Are you working overtime? Following your bliss?
Will you find yourself squeezing in a couple of hours of work on Labor Day?
The availability of I Pads and Smart Phones has made it easier than ever to bring work home, and the pressure to produce more with less has become increasingly intense. Have you noticed that people don’t ask “do you like your job” as much anymore? Now the question is, “Do you have a job?”
When I ask merchants on Madison St. “is business getting better,” most of them reply “a little bit” and then add, “I’m at least paying the bills.” Just paying the bills seems to be a major achievement these days.
We don’t hear people encouraging each other “to follow your bliss” much anymore. My son, for example, has a degree in archaeology, but he’s making twelve bucks an hour doing basically menial labor digging test holes. At least he’s working in his field, but he and his roommate hold their breath at the end of the month to see if their two checkbooks have a big enough balance to pay the rent. He tries to keep a positive attitude by saying, “At least I have a job.”
A neighbor of mine has a degree in religious education and has experience in school administration, but he’s working as a receptionist for the same pay my son is getting. My son is at least building a resume. My neighbor feels like he’s going nowhere if not sliding backwards, but he, too, will say, “At least I have a job.”
Do you remember when, ten years ago or so, people kept saying “follow your bliss,” i.e. work should be something you love rather than a way to pay the bills? The mythologist Joseph Campbell supposedly started it with statements like “Follow your bliss and the universe will open doors where there were only walls” and “I think the person who takes a job in order to
live –that is to say, for the money—has turned himself into a slave.” Or, they would quote Confucius as saying, “Choose a job you love, and you will never have to work a day in your life.”
It’s all very appealing, to do what you love and all the other pieces will fall into place. But many of us are faced with the reality of doing work we don’t love in order to earn the money to pay the bills or doing what we love at the price of worrying 24/7 about going even further into debt.
Walt Disney movies are appealing, because most of the time, everything works out in the end. Disney misses, by and large, the tragic aspect of life. Or take Adam Smith’s invisible hand, a metaphor which asserts that competition between buyers and sellers somehow channels the profit motive of individuals on both sides of the transaction such that improved products are produced and at lower costs, and socially desirable ends are produced.
Sometimes the invisible hand works, especially for the 1%. These days, however, the 99% seem to be feeling like the invisible hand is called invisible for a good reason.
So, how are we supposed to react? I think all of us know. We just have to keep reminding each other, especially when the invisible hand seems to be beating us up instead of making everything turn out for the good.
We need to remind each other that it really does take a village to help us get through the hard times as well as to raise a child. I feel sorry for people who don’t belong to a faith community or a service club or a men’s group or the Chamber of Commerce or some other web of committed relationships. That great sage Paul McCartney declared, “Money can’t buy we love.” The kind of love that sustains requires time and commitment.

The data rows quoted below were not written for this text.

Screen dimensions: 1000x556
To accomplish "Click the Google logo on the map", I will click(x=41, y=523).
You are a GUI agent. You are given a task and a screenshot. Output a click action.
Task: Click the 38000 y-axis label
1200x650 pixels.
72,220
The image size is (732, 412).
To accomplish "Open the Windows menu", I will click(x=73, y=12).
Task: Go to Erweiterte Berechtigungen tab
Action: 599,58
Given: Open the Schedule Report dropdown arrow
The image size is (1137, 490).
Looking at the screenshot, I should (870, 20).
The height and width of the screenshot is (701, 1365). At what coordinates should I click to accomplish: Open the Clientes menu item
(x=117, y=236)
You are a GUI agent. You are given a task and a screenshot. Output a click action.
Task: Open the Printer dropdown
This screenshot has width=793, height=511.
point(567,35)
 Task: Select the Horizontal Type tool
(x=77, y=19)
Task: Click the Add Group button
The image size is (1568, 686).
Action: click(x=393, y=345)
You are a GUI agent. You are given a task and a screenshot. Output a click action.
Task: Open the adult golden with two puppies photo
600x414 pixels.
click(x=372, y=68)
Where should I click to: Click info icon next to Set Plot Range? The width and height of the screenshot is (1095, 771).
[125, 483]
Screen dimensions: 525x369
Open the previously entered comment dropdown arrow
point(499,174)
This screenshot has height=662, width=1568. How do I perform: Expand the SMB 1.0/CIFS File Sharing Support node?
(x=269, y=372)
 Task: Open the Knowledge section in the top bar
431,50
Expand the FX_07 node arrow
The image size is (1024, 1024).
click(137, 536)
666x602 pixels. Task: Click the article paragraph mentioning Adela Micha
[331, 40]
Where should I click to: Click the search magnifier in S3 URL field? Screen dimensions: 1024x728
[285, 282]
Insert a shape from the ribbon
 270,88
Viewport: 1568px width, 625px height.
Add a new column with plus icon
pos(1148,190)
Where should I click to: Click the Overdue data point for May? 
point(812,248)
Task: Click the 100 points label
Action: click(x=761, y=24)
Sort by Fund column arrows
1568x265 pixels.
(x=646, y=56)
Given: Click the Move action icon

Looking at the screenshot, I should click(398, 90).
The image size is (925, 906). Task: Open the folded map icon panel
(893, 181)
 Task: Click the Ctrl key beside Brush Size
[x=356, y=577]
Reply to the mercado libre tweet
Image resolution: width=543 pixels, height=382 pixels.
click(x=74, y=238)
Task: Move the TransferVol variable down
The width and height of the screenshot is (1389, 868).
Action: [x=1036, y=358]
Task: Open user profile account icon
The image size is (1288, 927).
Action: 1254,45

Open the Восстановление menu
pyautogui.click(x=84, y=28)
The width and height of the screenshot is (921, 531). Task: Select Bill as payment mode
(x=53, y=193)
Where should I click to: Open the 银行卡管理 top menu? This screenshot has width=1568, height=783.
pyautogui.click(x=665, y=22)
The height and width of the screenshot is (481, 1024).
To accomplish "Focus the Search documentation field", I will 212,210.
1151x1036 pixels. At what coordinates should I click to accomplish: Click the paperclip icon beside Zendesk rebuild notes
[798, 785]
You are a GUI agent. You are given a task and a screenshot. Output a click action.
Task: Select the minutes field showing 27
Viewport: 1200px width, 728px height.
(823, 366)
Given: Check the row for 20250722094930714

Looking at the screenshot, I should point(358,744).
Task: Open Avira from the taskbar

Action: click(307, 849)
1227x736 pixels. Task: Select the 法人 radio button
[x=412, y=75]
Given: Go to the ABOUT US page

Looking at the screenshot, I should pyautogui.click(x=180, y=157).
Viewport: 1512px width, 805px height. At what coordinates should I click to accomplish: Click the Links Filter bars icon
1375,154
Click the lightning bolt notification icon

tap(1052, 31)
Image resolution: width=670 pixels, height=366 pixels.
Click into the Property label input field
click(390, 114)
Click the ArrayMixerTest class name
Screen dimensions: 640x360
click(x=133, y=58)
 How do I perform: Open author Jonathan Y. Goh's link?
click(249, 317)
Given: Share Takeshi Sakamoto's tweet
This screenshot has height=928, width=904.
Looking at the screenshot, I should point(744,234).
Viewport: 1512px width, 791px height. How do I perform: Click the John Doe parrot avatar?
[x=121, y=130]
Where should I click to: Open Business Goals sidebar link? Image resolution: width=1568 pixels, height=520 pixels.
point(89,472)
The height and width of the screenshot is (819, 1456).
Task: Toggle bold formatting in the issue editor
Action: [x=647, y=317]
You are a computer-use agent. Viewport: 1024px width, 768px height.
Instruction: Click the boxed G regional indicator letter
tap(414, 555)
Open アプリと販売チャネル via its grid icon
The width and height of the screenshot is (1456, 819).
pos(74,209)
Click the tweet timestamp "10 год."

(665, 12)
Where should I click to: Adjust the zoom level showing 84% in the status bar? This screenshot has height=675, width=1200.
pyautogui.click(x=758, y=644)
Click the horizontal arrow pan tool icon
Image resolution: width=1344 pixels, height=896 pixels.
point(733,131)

We need to remind each other that that’s the way life goes. Sometimes we’re up and sometime’s we’re down. When we’re up, we need to remember not to get a big head, to remind ourselves that a lot of things contributed to our success besides our own effort. When we’re down, it’s good to remember that, like the flu, this won’t last forever.
We need to remind each other that following our bliss isn’t a total fantasy, that like my son the archaeologist, each of us in one way or another is building a resume. He’s a long way from any Indiana Jones scenario, but if he does the work he has at the time well and keeps his eyes open, the invisible hand probably will open a door or two. . . .eventually.
We need to remind each other that our Sunday school teachers were right, that serenity or an even keel or the peace of mind that passes all understanding has to come from the inside rather than the outside. A travel show host was asking Norwegians how they are able to enjoy outside activities when for much of the year the temperature is around zero. The Norwegian smiled and replied, “There is no such thing as bad weather. Only bad clothing.”
But you already know all of the above. After thirty years of serving as a pastor, I finally realized that most of what I said in sermons wasn’t anything new to the folks sitting in the pews. They had heard it before from their grandmas or in kindergarten or in Sunday school. My job, in large part, was to remind them of what they already knew and believed.
Especially when circumstances seem to discredit wisdom which has been around for the ages, we need to distinguish between spiritual fads which, like analgesics, make us feel good but don’t cure the underlying malady. Adam Smith, after all, was writing a mere 200 years ago, a blink of the eye of history. The Wealth of Nations is worth reading but it’s not sacred scripture.
Monday was Labor Day. It’s not too late to help each other put the work we do or, at the moment don’t have, in perspective.